#### Source information:
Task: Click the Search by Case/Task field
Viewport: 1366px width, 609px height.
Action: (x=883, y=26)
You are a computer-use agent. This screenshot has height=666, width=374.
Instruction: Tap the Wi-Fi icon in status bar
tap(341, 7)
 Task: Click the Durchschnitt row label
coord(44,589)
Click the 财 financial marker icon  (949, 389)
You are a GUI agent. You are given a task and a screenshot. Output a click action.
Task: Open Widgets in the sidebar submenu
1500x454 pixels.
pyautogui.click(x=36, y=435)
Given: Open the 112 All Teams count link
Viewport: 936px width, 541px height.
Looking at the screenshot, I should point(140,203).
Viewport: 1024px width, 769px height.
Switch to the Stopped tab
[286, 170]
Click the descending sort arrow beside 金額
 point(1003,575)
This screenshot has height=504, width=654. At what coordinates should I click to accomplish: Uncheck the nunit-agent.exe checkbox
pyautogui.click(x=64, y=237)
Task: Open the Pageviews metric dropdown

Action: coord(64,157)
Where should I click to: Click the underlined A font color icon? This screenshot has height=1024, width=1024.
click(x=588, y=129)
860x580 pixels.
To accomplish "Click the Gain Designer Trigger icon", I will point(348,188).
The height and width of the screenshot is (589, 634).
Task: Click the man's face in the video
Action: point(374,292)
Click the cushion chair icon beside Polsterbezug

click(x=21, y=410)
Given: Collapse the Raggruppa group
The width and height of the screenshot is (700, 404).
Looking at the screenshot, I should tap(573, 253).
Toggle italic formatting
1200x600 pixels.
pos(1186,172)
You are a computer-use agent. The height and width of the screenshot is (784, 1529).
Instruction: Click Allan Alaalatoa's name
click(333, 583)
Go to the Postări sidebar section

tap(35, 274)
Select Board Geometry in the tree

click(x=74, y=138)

#### Activity:
Your task is to list each line of the records with the word "computer".

#### Problem solution:
You are a computer-use agent. This screenshot has height=666, width=374.
You are a computer-use agent. The height and width of the screenshot is (784, 1529).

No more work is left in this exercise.